— Start of Passage shown —
Discover weird clothing and unusual foods while you meet famous local characters. Learn about the dramatic differences between the rich and poor in the industrial 19th-century. Take a trip to the frontlines of the First World War then take in the atmosphere of the Swinging-Sixties.
8 – Explore JORVIK Viking Centre
This is one for the Viking enthusiasts! The Jorvik center recounts the history of York’s Scandinavian past in the 9th- and 10th-centuries. Visitors take a ride through a Viking village to meet real characters that lived and died in these times.
The museum is located in Coppergate on the site of an archeological dig that took place in the 1970s. It features many artifacts that were retrieved from the earth including five tons of animal bones, thousands of fragments of pottery, many tools, clothing items and pieces of jewelry. History-lovers should not miss this fascinating interactive museum.
9 – Visit the historic Clifford’s Tower
Clifford’s Tower was first constructed from wood by William the Conqueror in 1068 as part of York Castle. It was an important fortification and has been the site of many misfortunes having been burnt, exploded and partly demolished through the centuries.
In 1190 the city’s Jewish community took refuge in the tower and committed mass suicide before the building was set on fire. It was later the site of the rebel Robert Aske’s execution and in the 1800s part of the city’s prison complex.
10 – Discover York’s Chocolate Story
Chocolate making was and still is a major industry in York. The popular British confectionery company, Rowntree’s, was founded in the city in 1862 and would go on to be the fourth largest in the world.
— End of Passage shown —
=== Exercise goal ===
Copy word for word the part of the York attractions guide above, starting at "In 1190 the" and ending at "city’s prison complex.".
— Start of Record list —
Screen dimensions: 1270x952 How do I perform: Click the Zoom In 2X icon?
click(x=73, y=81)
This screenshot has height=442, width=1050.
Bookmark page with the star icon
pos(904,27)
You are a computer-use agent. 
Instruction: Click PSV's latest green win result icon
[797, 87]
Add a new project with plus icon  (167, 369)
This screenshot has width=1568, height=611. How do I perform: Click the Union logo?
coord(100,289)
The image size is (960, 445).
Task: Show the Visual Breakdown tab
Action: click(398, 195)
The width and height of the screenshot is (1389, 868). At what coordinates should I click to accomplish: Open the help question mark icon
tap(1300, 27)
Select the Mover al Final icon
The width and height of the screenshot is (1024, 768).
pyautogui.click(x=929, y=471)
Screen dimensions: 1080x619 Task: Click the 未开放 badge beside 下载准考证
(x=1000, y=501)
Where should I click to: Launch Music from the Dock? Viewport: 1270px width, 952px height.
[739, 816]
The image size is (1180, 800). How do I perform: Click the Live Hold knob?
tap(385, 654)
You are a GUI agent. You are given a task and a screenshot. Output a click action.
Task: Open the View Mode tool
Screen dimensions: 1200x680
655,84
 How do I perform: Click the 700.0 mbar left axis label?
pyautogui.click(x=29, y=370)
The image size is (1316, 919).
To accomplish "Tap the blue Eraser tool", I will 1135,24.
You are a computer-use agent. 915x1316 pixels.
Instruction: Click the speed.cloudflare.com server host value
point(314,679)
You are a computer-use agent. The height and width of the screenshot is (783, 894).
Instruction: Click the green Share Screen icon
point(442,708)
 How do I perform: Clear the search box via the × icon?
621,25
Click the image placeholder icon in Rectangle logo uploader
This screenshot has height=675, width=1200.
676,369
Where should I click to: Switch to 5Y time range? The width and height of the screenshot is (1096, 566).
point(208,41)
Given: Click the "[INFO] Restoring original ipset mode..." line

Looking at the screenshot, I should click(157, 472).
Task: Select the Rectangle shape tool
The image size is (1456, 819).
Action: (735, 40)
— End of Record list —
=== Exercise output ===
In 1190 the city’s Jewish community took refuge in the tower and committed mass suicide before the building was set on fire. It was later the site of the rebel Robert Aske’s execution and in the 1800s part of the city’s prison complex.